# Task directions
Report the number of lines in the records below that contain the word "computer", and nothing more.

# Exercise materials
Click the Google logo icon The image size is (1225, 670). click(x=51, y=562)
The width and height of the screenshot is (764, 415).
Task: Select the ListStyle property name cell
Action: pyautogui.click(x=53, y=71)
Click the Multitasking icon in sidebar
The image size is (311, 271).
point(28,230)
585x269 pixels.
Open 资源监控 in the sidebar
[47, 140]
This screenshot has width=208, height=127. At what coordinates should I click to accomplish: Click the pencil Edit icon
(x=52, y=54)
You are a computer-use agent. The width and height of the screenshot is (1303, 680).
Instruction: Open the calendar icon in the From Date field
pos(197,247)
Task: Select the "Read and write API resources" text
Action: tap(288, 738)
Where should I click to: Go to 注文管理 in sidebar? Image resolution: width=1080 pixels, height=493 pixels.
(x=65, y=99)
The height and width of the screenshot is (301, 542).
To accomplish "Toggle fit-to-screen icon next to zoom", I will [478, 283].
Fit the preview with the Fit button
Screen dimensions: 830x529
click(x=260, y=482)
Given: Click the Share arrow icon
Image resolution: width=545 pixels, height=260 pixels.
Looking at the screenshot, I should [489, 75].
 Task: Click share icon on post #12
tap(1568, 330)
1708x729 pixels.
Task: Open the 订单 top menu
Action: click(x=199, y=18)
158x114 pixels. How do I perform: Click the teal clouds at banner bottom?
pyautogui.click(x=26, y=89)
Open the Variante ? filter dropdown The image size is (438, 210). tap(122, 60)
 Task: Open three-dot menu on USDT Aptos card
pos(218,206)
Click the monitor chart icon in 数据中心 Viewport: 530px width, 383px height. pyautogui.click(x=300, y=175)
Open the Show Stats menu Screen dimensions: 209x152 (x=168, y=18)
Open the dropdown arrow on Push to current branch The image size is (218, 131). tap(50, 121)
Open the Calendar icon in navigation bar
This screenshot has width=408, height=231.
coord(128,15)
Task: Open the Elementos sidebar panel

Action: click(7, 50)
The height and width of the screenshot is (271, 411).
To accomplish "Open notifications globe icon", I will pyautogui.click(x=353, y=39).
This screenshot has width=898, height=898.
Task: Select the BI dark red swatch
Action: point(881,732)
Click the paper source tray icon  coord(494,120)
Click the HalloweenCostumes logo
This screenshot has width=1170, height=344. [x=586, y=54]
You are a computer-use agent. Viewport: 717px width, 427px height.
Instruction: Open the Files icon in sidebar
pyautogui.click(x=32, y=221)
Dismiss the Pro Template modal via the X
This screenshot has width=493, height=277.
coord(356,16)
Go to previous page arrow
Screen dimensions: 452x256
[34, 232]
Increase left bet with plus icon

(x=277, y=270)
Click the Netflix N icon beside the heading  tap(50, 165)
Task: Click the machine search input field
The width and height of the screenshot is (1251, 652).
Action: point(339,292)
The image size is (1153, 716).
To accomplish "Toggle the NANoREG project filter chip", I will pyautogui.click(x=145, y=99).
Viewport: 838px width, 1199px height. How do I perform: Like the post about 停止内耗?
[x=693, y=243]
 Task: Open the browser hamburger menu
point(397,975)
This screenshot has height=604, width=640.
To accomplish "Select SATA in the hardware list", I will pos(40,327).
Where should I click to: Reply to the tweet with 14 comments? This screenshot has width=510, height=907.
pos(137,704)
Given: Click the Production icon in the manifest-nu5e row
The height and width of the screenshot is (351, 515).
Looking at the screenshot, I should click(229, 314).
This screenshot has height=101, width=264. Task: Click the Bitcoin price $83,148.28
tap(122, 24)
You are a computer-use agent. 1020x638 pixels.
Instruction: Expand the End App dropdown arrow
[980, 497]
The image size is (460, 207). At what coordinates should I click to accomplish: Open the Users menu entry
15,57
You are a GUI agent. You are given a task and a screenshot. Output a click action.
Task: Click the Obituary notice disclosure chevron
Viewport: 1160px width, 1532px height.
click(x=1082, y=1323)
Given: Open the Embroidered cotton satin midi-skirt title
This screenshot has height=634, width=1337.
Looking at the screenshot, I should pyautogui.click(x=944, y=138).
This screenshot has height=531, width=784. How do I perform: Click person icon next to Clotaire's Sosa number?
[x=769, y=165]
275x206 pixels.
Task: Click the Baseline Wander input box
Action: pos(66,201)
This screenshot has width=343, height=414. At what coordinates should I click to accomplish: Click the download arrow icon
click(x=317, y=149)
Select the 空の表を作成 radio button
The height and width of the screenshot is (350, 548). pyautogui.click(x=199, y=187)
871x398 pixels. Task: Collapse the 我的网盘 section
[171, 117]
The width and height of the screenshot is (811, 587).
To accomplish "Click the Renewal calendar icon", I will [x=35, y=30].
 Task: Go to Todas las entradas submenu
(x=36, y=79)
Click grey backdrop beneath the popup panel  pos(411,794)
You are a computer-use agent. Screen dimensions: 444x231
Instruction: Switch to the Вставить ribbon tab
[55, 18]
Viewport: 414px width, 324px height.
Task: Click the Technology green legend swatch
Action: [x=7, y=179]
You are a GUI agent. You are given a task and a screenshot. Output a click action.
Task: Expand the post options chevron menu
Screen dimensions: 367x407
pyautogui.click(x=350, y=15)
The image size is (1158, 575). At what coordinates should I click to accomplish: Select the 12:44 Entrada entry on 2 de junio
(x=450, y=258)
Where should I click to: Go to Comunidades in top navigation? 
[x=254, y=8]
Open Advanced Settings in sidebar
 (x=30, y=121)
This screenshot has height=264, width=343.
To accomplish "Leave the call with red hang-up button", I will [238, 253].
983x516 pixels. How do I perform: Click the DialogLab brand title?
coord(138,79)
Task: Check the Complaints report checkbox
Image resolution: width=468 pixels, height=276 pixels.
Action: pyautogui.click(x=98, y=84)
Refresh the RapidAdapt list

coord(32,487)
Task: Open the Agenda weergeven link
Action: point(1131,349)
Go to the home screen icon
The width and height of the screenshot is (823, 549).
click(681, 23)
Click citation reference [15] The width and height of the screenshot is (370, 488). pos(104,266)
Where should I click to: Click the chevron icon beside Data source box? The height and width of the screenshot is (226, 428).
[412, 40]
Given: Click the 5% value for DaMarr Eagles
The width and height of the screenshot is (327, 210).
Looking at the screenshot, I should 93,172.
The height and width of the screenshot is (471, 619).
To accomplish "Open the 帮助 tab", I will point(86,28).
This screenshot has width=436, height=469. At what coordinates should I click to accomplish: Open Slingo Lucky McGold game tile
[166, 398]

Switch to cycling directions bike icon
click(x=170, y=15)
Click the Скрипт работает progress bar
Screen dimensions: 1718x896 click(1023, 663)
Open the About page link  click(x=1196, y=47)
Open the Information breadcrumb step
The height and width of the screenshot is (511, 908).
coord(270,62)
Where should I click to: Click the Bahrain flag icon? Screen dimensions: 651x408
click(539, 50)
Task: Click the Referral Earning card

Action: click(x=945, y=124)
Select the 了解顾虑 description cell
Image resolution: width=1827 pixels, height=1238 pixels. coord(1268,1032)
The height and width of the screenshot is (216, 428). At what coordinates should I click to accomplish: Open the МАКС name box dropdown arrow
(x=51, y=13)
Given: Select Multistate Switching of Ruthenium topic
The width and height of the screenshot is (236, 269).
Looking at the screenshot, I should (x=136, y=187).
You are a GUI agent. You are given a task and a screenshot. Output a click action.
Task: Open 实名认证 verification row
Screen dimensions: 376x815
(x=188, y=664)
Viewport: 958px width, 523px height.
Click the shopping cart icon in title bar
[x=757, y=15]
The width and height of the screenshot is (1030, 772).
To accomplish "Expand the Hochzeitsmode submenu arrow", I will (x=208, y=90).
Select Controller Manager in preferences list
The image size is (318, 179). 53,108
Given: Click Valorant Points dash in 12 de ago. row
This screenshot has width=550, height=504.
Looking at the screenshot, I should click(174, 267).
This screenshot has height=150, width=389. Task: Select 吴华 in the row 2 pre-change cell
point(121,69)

# Answer to the exercise
4